### What is expected:
What is needed is an exact copy of all the lines below.

Saved entries
******************************

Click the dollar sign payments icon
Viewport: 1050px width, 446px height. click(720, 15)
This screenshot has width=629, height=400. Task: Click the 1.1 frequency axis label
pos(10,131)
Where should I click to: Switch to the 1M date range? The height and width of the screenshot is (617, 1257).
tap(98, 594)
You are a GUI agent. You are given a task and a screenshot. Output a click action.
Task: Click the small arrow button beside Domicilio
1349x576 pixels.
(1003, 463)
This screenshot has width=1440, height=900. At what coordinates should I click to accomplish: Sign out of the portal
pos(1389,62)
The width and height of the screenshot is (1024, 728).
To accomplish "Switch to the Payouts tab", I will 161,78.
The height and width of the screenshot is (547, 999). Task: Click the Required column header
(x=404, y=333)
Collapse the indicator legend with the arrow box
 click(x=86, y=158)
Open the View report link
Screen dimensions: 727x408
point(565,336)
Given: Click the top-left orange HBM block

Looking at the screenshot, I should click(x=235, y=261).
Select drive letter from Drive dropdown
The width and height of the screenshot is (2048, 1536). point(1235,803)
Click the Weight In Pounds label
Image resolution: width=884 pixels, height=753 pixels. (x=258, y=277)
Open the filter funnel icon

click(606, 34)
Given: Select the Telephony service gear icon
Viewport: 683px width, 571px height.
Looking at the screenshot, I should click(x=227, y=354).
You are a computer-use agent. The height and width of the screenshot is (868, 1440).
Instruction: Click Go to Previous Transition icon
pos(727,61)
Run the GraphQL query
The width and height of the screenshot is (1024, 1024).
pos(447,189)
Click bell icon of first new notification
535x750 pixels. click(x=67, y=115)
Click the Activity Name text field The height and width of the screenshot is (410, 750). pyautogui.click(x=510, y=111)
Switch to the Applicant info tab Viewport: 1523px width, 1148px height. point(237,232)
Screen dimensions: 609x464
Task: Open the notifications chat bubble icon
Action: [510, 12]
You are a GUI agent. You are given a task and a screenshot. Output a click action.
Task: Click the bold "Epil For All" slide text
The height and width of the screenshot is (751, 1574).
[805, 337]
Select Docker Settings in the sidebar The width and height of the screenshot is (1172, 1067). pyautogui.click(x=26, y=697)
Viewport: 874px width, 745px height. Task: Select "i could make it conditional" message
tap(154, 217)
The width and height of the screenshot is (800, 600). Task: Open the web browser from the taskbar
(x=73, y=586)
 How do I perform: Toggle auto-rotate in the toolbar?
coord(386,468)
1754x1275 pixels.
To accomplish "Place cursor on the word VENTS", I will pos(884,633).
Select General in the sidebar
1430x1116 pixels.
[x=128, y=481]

******************************

### Task answer:
Click the dollar sign payments icon
Viewport: 1050px width, 446px height. click(720, 15)
This screenshot has width=629, height=400. Task: Click the 1.1 frequency axis label
pos(10,131)
Where should I click to: Switch to the 1M date range? The height and width of the screenshot is (617, 1257).
tap(98, 594)
You are a GUI agent. You are given a task and a screenshot. Output a click action.
Task: Click the small arrow button beside Domicilio
1349x576 pixels.
(1003, 463)
This screenshot has width=1440, height=900. At what coordinates should I click to accomplish: Sign out of the portal
pos(1389,62)
The width and height of the screenshot is (1024, 728).
To accomplish "Switch to the Payouts tab", I will 161,78.
The height and width of the screenshot is (547, 999). Task: Click the Required column header
(x=404, y=333)
Collapse the indicator legend with the arrow box
 click(x=86, y=158)
Open the View report link
Screen dimensions: 727x408
point(565,336)
Given: Click the top-left orange HBM block

Looking at the screenshot, I should click(x=235, y=261).
Select drive letter from Drive dropdown
The width and height of the screenshot is (2048, 1536). point(1235,803)
Click the Weight In Pounds label
Image resolution: width=884 pixels, height=753 pixels. (x=258, y=277)
Open the filter funnel icon

click(606, 34)
Given: Select the Telephony service gear icon
Viewport: 683px width, 571px height.
Looking at the screenshot, I should click(x=227, y=354).
You are a computer-use agent. The height and width of the screenshot is (868, 1440).
Instruction: Click Go to Previous Transition icon
pos(727,61)
Run the GraphQL query
The width and height of the screenshot is (1024, 1024).
pos(447,189)
Click bell icon of first new notification
535x750 pixels. click(x=67, y=115)
Click the Activity Name text field The height and width of the screenshot is (410, 750). pyautogui.click(x=510, y=111)
Switch to the Applicant info tab Viewport: 1523px width, 1148px height. point(237,232)
Screen dimensions: 609x464
Task: Open the notifications chat bubble icon
Action: [510, 12]
You are a GUI agent. You are given a task and a screenshot. Output a click action.
Task: Click the bold "Epil For All" slide text
The height and width of the screenshot is (751, 1574).
[805, 337]
Select Docker Settings in the sidebar The width and height of the screenshot is (1172, 1067). pyautogui.click(x=26, y=697)
Viewport: 874px width, 745px height. Task: Select "i could make it conditional" message
tap(154, 217)
The width and height of the screenshot is (800, 600). Task: Open the web browser from the taskbar
(x=73, y=586)
 How do I perform: Toggle auto-rotate in the toolbar?
coord(386,468)
1754x1275 pixels.
To accomplish "Place cursor on the word VENTS", I will pos(884,633).
Select General in the sidebar
1430x1116 pixels.
[x=128, y=481]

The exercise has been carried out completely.